Als der Umwelt und dem Klima wohlgesonnener Mensch hat man es ja nicht immer leicht: War der Kerzenschein zur Weihnachtszeit auch noch so herzerwärmend, bei Licht betrachtet sind alle Nicht-Bienenwachskerzen ökologisch bedenkliche Freudenspender. Die von den Feiertagen verbliebenen Kerzenreste und -stummel sollten daher nicht einfach so im Müll landen.
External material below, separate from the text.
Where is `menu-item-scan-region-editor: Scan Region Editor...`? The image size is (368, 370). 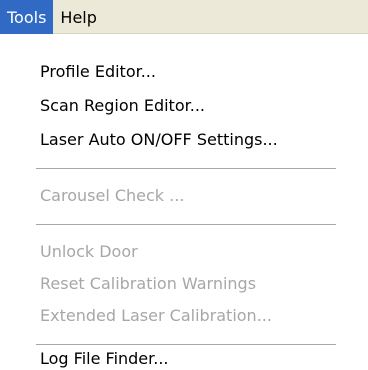
menu-item-scan-region-editor: Scan Region Editor... is located at coordinates (122, 106).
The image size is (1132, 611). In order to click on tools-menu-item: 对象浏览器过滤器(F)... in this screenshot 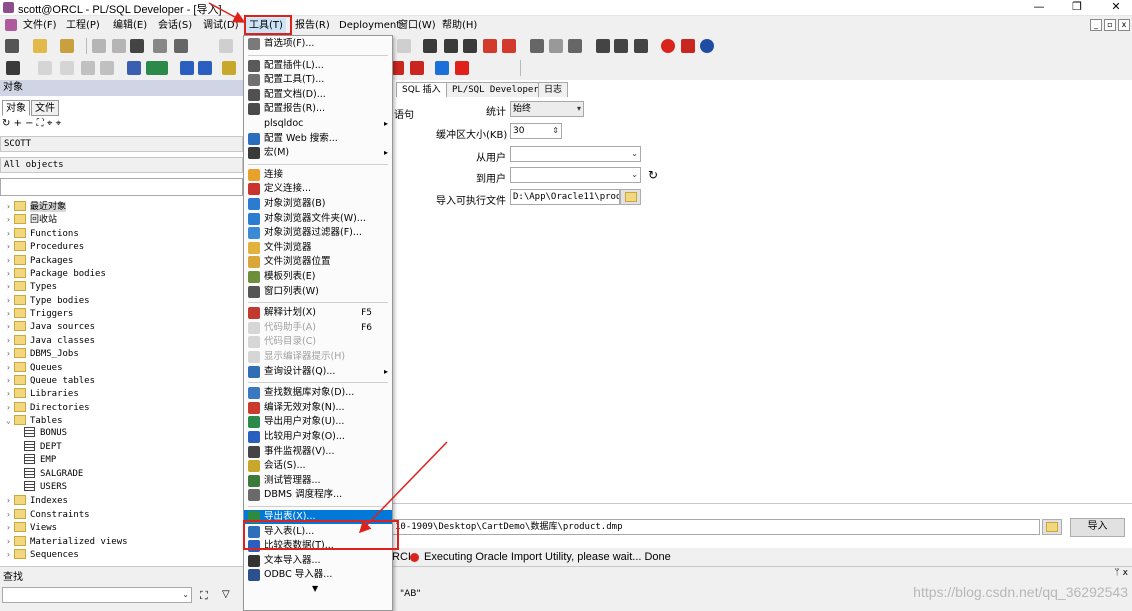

20 Kerzen für vier Euro, 100 Teelichter für 2,99 Euro – finanziell gesehen sind Kerzen günstig zu haben. Doch unter Umweltgesichtspunkten sieht das anders aus. Am schlechtesten schneidet Paraffin als Kerzenrohstoff ab: Es wird aus Erdöl gewonnen und bei seiner Herstellung kommen Schwefelsäure und zahlreiche weitere umweltschädliche Stoffe zum Einsatz. Etwas besser schneiden Kerzen auf Stearinbasis ab. Stearin besteht aus pflanzlichen, also nachwachsenden Rohstoffen. Zusatznutzen: Die Kerzen rußen weniger und brennen schöner. Der Pferdefuß bei Stearinkerzen: Sie enthalten häufig Palmöl. Teile des Regenwaldes werden zum Palmölanbau gerodet. Als Bio-Kerzen dürfen daher nur Stearinkerzen bezeichnet werden, die aus nachhaltig angebautem Palmöl hergestellt werden.
 
Eine attraktive Variante ist Bienenwachs. Bienen schwitzen zum Bau ihrer Behausung Wachsplättchen aus und bauen Waben. Bei der Honigernte und Völkerpflege von Imkereien fällt immer wieder Wachs an, dass für die Kerzenproduktion genutzt werden kann. Kerzen-Rohstoffe sind also kostbar. Es lohnt sich, Kerzenstummel in neue Kerzen zu verwandeln. Außerdem kann man die Umwelt bereits schonen, wenn man Kerzen ohne Alu- und Kunststoffhüllen verwendet. Und vielleicht kann Hummel Sie ja zu einem Oster-Projekt motivieren?